Âyet-i kerime’de buyurulduğu üzere:
“Onların kalplerinde hastalık vardır.” (Bakara: 10)
“Allah da onların hastalıklarını arttırmıştır.” (Bakara: 10)
“Söylemekte oldukları yalanlar sebebiyle onlara elem verici azap vardır.” (Bakara: 10)
Onlar Kitabullah’a itibar etmeyince, Allah-u Teâlâ da bu hastalığı taşıyanların hastalığını daha da artırmıştır. Bu yüzdendir ki Allah-u Teâlâ’nın kahrına müstehak olmuşlardır.
Kendilerinin nasıl bir cehalet ve dalâlet çukuruna düşmüş olduklarının hiç farkında değildirler.
Âyet-i kerime’de şöyle buyuruluyor:
“Kendilerine ‘Yeryüzünde fesad çıkarmayın!’ denildiği zaman ‘Biz ancak ıslah edicileriz.’ derler.” (Bakara: 11)
Allah-u Teâlâ onların bu cevaplarını şiddetli bir şekilde reddederek Âyet-i kerime’sinde şöyle buyurur:
“İyi bilin ki asıl ortalığı ifsad edenler kendileridir. Lâkin anlamazlar.” (Bakara: 12)
Kalplerinden iman nûru silindiği için bunun böyle olduğunu hissedip anlamazlar.
•
Resulullah -sallallahu aleyhi ve sellem- Efendimiz, Hazret-i Ali -radiyallahu anh- Efendimiz’den rivayet edilen bir Hadis-i şerif’lerinde âhir zamanda gökkubbe altında en şerli insanların kötü âlimler olacağını haber vermiştir:
“İnsanlar üzerine öyle bir zaman gelecektir ki, İslâm’ın yalnız ismi, Kur’an’ın ise resmi kalacak. Mescidler dış görünüşleri ile mamur, fakat içleri hidayetten mahrum olacak.

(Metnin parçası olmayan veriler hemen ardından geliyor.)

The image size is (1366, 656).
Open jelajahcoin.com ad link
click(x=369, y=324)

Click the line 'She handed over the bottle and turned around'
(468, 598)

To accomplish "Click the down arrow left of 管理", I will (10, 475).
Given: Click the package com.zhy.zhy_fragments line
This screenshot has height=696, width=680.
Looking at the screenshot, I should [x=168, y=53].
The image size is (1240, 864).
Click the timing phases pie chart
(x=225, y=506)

Onların âlimleri gökkubbe altındakilerin en şerlileridir. Fitne onlardan çıktı, yine onlara dönecektir.” (Beyhâkî)
Âhirzaman uleması gök kubbe altında niçin en şerli insanlardır?

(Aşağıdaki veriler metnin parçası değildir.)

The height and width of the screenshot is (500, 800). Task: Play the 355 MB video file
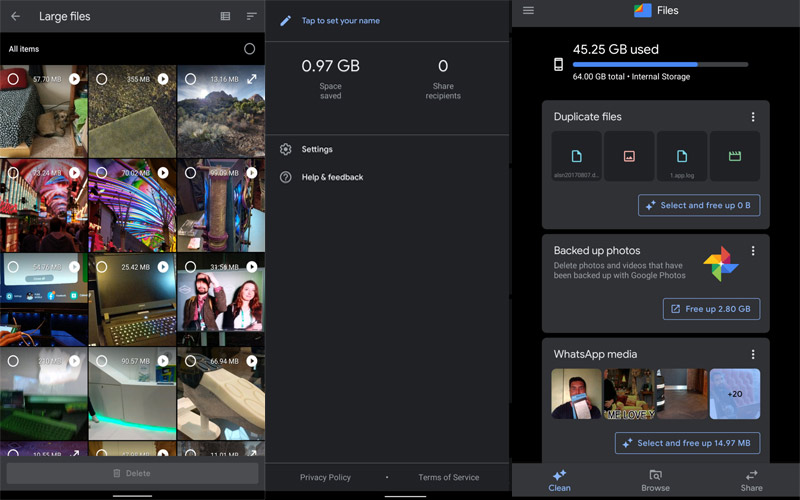click(162, 78)
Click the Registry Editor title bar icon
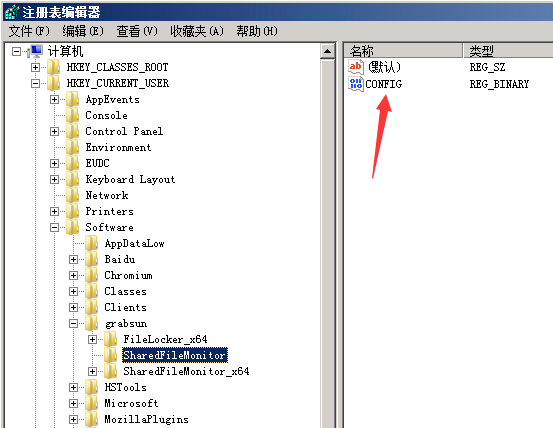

Bir hıristiyan, dininin icabını yapar, bir kâfir küfrünün icabını yapar.
Gerçek müslüman küfrü sevmediği gibi, küfürde olan da hiç bir zaman iman edeni sevmez, bu tabiidir. Ve fakat bunların tahribatı sınırlıdır, çünkü hedefleri vardır.
İçtekinin tahribatı ise çok büyüktür. Aslında küfrünü icra ediyor, fakat gizliyor. Başka isim taktığı için, bu başka isim sebebiyle saf müslümanlar onu hakikaten müslüman zanneder ve bazı faaliyetlerini görerek yardımda da bulunur. Ancak bütün yapılan bu yardımlar, İslâm dini’nin yıkılmasına vesile olur.
Resulullah -sallallahu aleyhi ve sellem- Efendimiz bir Hadis-i şerif’lerinde;
“Fâsıka ikram eden kimse İslâmiyet’in yıkılmasına yardım etmiş olur.” buyuruyorlar. (Münâvi)
Ve o da o kuvvetle rahat rahat İslâm dini’ni içten yıkmaya çalışmış olmuyor mu? Etrafı da var.
Bunların yapacağı tahribatı hiç bir papaz, hiç bir kâfir yapabilir mi?
Ey narcılar! Kimi desteklediğinizi şimdi artık iyi gördünüz mü?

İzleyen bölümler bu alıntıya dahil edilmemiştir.